* **Task to complete**
After finding the line with "The height and width of the screenshot is (468, 476)." in the entries below, retype exactly each line from there through the line with "Task: Uncheck the プリエディット checkbox", including that final line.

*** Opening of Dataset extract ***

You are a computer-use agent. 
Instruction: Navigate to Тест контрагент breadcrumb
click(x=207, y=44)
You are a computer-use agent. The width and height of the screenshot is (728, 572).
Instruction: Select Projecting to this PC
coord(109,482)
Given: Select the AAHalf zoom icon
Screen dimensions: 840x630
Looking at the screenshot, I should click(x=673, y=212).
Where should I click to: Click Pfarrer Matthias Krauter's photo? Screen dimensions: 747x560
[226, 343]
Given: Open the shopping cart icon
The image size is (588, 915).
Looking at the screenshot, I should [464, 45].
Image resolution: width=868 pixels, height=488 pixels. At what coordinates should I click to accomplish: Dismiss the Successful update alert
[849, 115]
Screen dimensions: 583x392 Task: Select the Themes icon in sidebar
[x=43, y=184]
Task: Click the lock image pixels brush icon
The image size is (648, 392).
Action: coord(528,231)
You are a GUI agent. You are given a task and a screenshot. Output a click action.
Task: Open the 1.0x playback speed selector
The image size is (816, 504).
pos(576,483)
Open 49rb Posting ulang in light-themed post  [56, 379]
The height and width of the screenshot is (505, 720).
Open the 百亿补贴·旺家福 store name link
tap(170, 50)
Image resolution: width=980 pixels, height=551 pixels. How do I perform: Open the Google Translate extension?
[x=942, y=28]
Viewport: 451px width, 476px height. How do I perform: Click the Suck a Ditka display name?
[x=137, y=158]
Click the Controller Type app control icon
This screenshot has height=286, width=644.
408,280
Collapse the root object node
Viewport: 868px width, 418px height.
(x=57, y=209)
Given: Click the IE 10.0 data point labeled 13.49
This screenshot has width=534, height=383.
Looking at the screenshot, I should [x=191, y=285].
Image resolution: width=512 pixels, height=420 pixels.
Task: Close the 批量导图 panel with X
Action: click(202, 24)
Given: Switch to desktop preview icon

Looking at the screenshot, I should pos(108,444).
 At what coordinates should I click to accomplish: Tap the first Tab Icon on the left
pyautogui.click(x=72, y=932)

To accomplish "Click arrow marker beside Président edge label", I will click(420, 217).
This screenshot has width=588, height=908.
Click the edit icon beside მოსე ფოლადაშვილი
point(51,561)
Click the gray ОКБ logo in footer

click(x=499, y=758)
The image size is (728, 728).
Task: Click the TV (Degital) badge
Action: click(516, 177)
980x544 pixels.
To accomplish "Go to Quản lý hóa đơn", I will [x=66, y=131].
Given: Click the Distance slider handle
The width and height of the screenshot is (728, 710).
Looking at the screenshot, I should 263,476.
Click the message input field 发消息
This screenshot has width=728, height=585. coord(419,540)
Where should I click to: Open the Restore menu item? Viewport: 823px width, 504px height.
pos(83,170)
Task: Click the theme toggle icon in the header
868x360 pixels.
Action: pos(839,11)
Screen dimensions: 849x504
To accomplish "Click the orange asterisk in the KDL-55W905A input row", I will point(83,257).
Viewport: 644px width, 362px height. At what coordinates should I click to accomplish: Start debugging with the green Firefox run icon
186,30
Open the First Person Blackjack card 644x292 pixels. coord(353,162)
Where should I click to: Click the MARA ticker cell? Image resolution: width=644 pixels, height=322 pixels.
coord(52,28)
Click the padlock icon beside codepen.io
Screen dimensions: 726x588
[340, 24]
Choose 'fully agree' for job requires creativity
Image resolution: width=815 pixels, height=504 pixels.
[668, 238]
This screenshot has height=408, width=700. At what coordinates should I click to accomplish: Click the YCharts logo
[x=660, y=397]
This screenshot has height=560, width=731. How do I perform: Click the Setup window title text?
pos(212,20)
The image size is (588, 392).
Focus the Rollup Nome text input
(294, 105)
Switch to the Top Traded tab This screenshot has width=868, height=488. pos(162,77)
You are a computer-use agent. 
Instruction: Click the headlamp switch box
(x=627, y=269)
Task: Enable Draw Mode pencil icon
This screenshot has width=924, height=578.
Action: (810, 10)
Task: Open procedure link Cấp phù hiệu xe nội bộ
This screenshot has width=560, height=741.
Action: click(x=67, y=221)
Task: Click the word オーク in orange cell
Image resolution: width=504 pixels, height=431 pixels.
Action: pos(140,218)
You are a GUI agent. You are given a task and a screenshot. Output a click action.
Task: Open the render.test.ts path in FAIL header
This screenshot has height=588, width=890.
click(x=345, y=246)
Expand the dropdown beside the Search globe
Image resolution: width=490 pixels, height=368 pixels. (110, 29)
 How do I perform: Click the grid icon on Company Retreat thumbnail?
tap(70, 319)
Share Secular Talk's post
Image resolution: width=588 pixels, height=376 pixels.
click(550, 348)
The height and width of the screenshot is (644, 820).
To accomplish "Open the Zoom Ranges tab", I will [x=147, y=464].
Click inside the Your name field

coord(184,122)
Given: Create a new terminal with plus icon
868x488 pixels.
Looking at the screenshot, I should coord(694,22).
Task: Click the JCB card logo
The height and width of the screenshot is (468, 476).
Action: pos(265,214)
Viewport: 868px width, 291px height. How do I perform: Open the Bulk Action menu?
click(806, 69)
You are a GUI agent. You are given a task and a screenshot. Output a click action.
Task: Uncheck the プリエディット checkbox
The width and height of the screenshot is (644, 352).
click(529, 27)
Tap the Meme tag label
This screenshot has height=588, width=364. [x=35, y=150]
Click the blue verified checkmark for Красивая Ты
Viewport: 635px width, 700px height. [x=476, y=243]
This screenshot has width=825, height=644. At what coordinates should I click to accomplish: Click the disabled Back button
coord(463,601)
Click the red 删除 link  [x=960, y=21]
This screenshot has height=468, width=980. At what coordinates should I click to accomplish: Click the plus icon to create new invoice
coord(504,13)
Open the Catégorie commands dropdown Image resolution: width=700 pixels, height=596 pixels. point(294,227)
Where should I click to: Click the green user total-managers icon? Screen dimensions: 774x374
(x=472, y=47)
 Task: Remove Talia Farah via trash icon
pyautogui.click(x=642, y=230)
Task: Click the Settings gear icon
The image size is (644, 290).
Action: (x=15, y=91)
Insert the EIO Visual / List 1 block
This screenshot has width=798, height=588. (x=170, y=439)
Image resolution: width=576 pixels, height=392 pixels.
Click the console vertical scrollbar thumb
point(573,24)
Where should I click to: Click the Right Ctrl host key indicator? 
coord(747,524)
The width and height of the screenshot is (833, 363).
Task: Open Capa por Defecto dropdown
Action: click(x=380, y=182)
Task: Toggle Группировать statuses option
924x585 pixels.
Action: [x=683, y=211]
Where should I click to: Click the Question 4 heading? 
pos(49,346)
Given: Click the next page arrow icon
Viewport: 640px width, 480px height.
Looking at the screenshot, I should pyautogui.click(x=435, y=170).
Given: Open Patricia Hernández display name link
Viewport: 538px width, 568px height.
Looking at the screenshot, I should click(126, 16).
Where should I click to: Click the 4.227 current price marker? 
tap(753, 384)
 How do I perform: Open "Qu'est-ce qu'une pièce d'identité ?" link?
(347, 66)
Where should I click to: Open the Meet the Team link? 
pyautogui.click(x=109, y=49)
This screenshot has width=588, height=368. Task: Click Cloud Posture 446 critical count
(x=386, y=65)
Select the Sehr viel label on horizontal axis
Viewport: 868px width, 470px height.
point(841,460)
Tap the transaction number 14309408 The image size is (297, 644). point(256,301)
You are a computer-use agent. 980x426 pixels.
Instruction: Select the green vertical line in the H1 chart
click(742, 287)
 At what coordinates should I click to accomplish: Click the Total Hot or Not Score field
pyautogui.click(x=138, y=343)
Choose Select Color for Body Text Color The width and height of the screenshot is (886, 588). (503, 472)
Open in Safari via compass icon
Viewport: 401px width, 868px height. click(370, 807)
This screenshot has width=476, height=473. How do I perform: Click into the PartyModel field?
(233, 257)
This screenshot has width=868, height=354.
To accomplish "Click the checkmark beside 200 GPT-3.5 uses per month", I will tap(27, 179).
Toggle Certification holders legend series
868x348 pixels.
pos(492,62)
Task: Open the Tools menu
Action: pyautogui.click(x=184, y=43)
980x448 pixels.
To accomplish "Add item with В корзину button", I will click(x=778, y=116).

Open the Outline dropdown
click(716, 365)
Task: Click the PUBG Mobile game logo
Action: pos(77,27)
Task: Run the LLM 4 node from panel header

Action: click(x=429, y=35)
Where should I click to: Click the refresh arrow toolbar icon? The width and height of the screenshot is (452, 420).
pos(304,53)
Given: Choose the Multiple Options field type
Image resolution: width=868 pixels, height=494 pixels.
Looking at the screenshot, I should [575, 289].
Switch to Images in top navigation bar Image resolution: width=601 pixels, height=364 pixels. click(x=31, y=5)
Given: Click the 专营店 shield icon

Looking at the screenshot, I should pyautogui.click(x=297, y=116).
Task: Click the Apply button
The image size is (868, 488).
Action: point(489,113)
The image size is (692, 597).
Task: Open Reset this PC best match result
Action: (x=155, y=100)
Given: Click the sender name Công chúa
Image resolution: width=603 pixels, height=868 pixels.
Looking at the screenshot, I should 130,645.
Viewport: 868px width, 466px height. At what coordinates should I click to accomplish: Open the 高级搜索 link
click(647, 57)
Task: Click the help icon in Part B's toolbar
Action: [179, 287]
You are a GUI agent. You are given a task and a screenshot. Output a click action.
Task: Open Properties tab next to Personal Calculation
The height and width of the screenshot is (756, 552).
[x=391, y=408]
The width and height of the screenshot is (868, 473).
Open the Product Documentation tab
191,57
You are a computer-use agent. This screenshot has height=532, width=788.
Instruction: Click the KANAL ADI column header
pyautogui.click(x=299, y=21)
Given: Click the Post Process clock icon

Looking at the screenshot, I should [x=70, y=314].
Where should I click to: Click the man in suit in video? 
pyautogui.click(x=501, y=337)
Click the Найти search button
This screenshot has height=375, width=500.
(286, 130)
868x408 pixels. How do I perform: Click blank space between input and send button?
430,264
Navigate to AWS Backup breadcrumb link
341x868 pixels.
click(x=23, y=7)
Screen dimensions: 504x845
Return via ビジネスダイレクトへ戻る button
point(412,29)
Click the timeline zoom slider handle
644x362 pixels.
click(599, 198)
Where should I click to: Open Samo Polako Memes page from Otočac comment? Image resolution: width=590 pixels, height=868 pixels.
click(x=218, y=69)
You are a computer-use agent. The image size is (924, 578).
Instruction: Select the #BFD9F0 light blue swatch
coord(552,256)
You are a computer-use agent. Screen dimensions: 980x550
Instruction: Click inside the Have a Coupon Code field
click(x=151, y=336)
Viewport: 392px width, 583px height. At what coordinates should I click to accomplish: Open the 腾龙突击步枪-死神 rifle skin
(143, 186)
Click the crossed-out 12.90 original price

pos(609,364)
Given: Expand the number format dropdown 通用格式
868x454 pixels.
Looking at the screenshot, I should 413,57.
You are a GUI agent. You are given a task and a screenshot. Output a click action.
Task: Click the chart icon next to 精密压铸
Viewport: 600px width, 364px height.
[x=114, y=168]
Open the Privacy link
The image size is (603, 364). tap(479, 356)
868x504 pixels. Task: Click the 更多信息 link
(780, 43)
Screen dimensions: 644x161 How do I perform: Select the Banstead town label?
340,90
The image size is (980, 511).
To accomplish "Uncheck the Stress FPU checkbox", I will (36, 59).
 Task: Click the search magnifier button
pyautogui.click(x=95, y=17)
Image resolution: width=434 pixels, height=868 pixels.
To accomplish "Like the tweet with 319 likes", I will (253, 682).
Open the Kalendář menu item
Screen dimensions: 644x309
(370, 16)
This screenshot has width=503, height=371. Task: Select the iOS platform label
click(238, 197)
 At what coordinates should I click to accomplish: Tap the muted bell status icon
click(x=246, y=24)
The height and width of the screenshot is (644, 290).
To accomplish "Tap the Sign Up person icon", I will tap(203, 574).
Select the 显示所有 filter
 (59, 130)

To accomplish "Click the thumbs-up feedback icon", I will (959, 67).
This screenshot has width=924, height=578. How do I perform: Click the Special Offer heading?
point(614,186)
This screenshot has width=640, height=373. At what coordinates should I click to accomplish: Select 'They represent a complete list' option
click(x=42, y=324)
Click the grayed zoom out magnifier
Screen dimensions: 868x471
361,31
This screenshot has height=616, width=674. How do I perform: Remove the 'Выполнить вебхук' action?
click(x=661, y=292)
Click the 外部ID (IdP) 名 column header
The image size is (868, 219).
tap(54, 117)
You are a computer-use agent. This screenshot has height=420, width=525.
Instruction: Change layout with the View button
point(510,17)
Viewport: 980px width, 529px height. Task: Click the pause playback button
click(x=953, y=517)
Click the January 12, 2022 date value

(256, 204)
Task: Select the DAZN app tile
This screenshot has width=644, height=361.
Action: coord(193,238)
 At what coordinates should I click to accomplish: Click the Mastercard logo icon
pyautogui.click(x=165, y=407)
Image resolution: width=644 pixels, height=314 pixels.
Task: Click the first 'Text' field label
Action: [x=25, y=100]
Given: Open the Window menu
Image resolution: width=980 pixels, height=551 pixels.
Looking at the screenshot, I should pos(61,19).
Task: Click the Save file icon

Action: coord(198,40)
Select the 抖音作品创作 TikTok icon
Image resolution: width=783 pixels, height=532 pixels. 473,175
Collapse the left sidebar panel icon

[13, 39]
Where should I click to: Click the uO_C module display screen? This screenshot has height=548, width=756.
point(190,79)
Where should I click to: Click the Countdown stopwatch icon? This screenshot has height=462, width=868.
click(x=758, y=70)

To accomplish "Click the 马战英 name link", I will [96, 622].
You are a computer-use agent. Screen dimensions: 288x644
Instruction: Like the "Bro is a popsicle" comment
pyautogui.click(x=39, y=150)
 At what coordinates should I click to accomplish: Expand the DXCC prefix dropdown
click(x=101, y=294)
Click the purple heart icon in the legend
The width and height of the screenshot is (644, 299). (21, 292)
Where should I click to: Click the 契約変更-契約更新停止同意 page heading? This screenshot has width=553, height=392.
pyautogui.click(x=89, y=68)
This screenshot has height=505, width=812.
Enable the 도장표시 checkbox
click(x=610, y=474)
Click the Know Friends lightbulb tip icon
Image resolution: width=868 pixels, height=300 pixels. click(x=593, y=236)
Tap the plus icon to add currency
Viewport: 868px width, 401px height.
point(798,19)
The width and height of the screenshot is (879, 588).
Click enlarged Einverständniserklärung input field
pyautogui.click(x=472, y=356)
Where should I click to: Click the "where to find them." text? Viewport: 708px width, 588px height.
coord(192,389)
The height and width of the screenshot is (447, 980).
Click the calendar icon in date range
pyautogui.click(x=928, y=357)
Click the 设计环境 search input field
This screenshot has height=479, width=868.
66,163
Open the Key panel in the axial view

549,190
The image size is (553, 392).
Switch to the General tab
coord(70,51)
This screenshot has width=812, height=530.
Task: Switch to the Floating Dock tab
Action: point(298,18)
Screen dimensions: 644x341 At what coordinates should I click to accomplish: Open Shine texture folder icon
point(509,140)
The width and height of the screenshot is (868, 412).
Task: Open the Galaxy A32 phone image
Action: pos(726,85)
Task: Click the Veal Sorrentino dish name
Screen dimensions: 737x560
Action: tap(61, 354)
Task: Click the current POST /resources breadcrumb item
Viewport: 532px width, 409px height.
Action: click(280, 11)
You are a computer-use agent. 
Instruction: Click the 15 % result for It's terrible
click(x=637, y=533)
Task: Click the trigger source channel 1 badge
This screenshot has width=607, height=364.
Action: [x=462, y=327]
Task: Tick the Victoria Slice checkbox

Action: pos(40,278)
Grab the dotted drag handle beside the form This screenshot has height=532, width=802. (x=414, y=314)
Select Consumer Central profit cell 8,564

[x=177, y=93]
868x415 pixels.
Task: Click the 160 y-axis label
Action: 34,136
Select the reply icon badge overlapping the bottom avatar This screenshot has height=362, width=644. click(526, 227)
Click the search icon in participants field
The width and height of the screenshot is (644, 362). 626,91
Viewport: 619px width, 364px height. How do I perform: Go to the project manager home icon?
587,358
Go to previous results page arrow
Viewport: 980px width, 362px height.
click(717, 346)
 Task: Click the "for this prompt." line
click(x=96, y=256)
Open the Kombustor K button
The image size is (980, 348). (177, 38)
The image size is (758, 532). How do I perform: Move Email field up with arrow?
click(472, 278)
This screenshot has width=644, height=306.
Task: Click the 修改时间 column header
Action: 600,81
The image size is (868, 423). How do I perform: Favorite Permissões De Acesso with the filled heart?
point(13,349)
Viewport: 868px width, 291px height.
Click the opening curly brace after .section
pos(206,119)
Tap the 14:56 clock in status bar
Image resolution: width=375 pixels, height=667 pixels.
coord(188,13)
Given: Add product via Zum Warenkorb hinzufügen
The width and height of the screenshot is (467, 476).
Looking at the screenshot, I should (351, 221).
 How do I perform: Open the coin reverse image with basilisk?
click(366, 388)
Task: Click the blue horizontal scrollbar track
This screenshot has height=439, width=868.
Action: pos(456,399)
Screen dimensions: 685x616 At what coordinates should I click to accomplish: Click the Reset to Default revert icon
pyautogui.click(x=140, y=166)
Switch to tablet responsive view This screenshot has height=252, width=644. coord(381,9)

*** Close of Dataset extract ***

* **Answer for this exercise**
The height and width of the screenshot is (468, 476).
Action: pos(265,214)
Viewport: 868px width, 291px height. How do I perform: Open the Bulk Action menu?
click(806, 69)
You are a GUI agent. You are given a task and a screenshot. Output a click action.
Task: Uncheck the プリエディット checkbox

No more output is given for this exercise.